» Text excerpt
The Philadelphia Ramp-Up to Malcolm X's Murder

How Philly & WDAS Radio Protected Malcolm and What Didn’t Happen in New York

Plus a Look at ‘DAS Radio Fans — at the FBI

©opyright Wynne Alexander 2015
ALL RIGHTS RESERVED

 

Cecil Moore and Malcolm X Photo: Courtesy Bob Klein Archive – All rights Reserved

Wynne Alexander
Source: Wynne Alexander

Wynne Alexander

By: Wynne Alexander
Political Director, CollegeHipHop.com
Wynne Alexander is an investigative journalist who has interviewed national and international artists, icons, sports stars, business and political leaders including Muhammed Ali and Coretta Scott King. She is also the author of the pioneering civil rights book, Get It From the Drums.

While making one of many appearances on WDAS Radio’s The Listening Post, Malcolm X tells WDAS News Editor and host Joe Rainey, “I ‘m really happy to be here tonight Joe Rainey, honored and pleased. This is one of the few programs, a few years ago, that I could get on in this country and get an objective reception.”

» Source data
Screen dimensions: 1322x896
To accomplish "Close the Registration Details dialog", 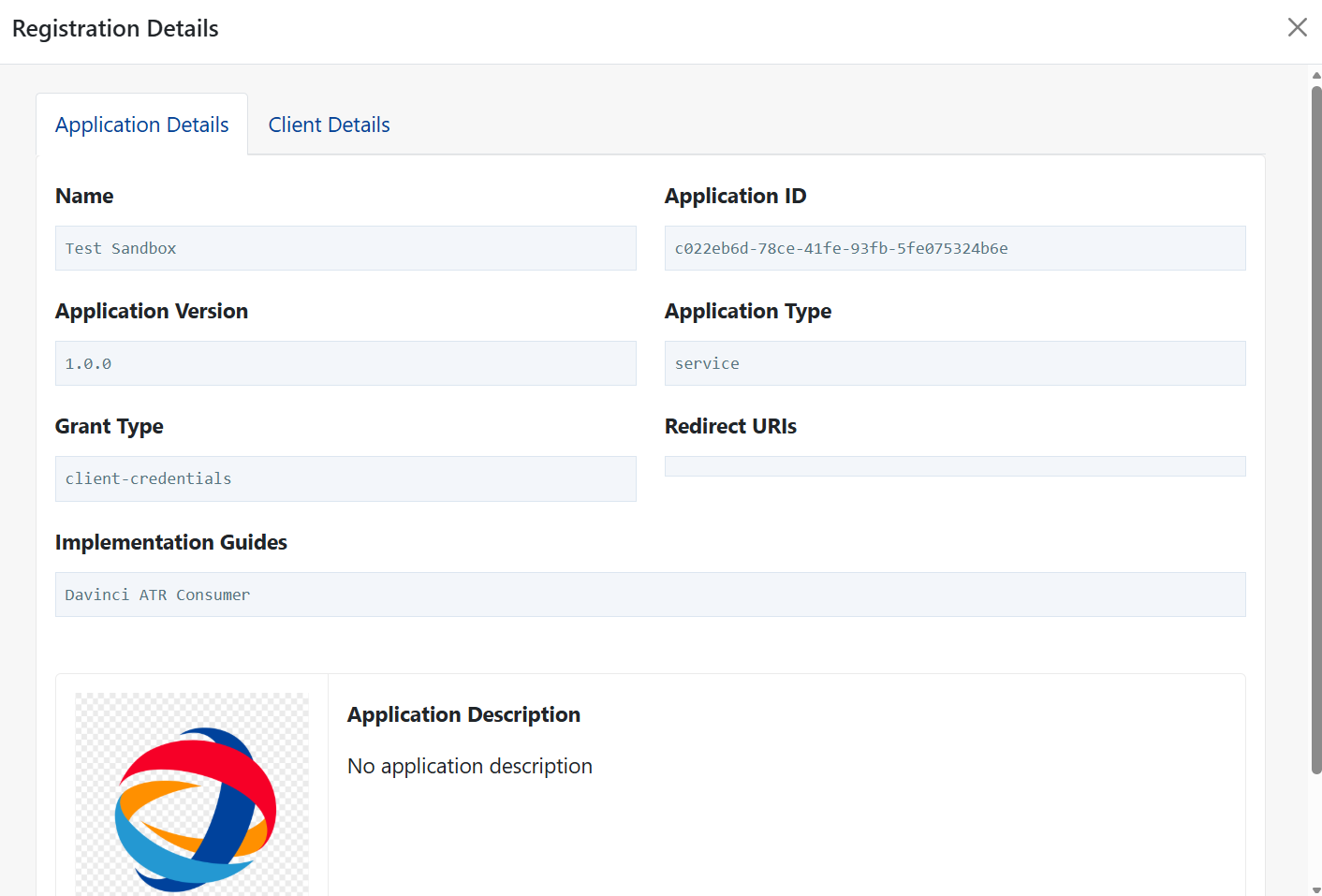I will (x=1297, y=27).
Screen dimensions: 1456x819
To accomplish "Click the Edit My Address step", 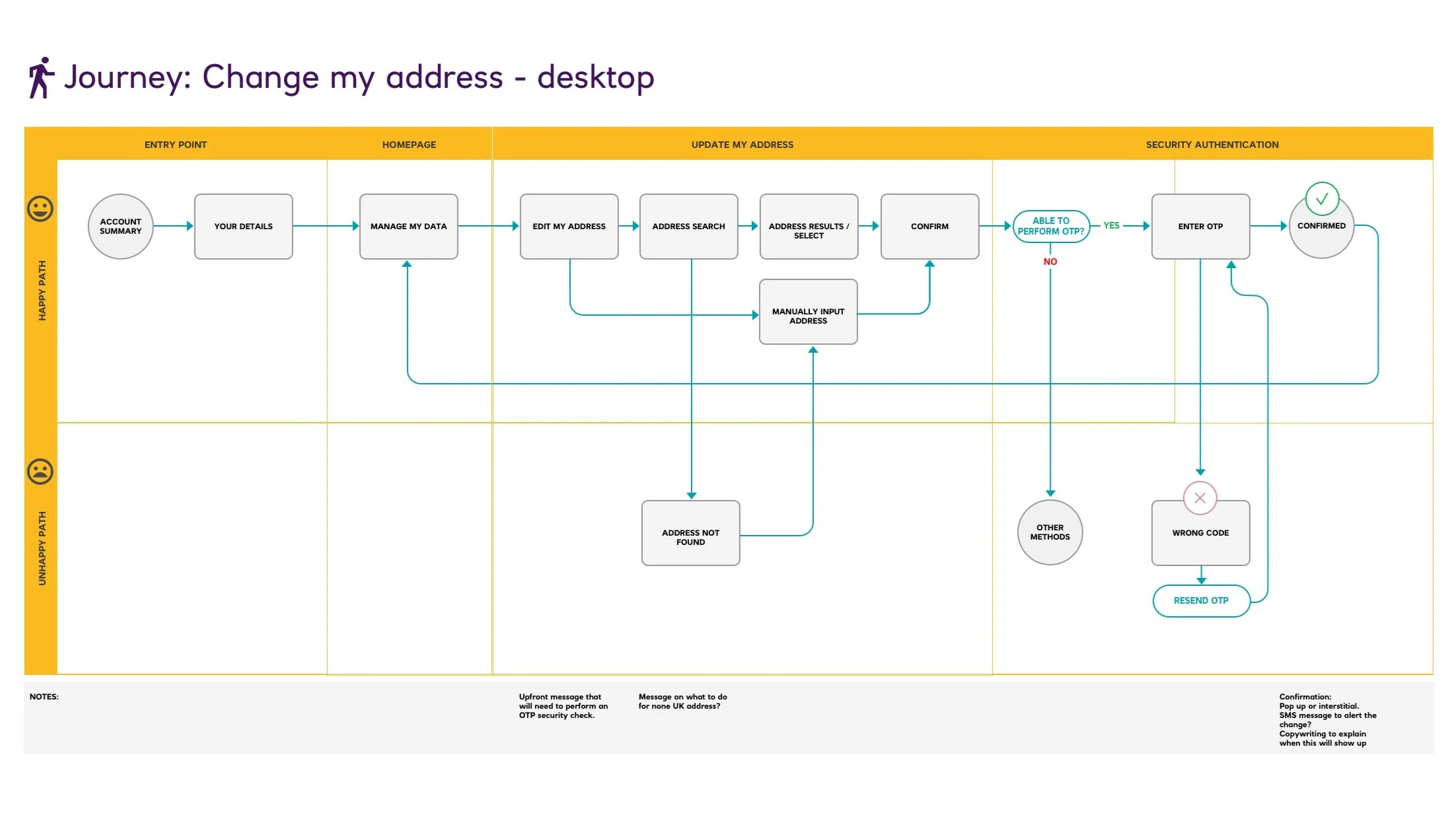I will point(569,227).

» Exercise requirements
Transcribe the full article above about Philadelphia, WDAS Radio, and Malcolm X word for word, keeping every line unchanged.

» Expected answer
The Philadelphia Ramp-Up to Malcolm X's Murder

How Philly & WDAS Radio Protected Malcolm and What Didn’t Happen in New York

Plus a Look at ‘DAS Radio Fans — at the FBI

©opyright Wynne Alexander 2015
ALL RIGHTS RESERVED

 

Cecil Moore and Malcolm X Photo: Courtesy Bob Klein Archive – All rights Reserved

Wynne Alexander
Source: Wynne Alexander

Wynne Alexander

By: Wynne Alexander
Political Director, CollegeHipHop.com
Wynne Alexander is an investigative journalist who has interviewed national and international artists, icons, sports stars, business and political leaders including Muhammed Ali and Coretta Scott King. She is also the author of the pioneering civil rights book, Get It From the Drums.

While making one of many appearances on WDAS Radio’s The Listening Post, Malcolm X tells WDAS News Editor and host Joe Rainey, “I ‘m really happy to be here tonight Joe Rainey, honored and pleased. This is one of the few programs, a few years ago, that I could get on in this country and get an objective reception.”